Get creative. Your marketing, ski school, and operating teams are full of creative, smart people who are passionate about helping with these programs. Budget time for them to research funding resources, delve into analytics, and identify where, when, and how you can implement these programs. Assign people to connect with local schools, programs, and underserved community leaders, too.

Don’t waste a good crisis. This season is going to be all about identifying areas of opportunity. This might mean trying something new that could have long-term success. Look for the open spaces that can be filled with these programs—down times, empty lodges, pre-holiday slumps, employment gaps, etc.

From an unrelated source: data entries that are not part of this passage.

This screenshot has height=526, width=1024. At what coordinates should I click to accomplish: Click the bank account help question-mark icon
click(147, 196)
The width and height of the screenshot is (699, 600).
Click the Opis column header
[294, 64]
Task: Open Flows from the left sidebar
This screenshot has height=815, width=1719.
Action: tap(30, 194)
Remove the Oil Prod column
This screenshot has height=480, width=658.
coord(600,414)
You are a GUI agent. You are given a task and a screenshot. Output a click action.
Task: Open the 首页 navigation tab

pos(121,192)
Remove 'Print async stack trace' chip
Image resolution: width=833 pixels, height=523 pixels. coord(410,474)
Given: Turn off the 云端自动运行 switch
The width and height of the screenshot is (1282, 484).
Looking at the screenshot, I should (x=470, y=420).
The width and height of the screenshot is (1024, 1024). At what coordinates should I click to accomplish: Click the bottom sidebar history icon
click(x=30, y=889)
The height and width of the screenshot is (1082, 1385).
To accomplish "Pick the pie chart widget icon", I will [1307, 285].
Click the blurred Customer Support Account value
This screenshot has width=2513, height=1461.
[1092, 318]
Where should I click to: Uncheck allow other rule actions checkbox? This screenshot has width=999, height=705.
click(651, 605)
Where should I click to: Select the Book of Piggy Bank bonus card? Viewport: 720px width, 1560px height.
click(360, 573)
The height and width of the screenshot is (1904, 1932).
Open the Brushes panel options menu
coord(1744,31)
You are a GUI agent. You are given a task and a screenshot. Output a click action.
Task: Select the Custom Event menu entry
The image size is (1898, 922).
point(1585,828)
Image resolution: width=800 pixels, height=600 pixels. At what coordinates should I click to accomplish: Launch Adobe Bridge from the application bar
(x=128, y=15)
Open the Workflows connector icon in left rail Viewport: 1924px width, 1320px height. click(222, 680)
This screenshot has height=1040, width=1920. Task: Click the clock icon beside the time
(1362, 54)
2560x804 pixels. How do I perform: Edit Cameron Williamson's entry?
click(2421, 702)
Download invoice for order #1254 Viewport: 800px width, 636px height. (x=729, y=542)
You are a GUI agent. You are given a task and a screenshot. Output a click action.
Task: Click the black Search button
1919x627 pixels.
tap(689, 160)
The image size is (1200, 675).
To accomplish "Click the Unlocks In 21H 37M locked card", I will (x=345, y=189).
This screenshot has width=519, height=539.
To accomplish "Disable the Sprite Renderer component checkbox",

It’s all about community. Both the pandemic and the surging equality movement reinforce the importance of community. Connect with your local schools, charities, and underserved communities, and build the bridges needed to make change happen. Strong, supportive communities are the foundation of change and growth.

Connect with like minds. Pick up the phone and call a local or national youth winter-sports program. They’ll be happy to share advice and strategies with you. The resources and answers are often out there, so don’t be afraid to ask about them. 

“It’s important that we break down barriers to entry and inspire the next generation of skiers and riders,” says DeFord. “Youth access programs are one important way to broaden engagement with the sport. When it comes to youth access, every resort should be a part of the conversation, no matter how much they’re able to contribute or provide.”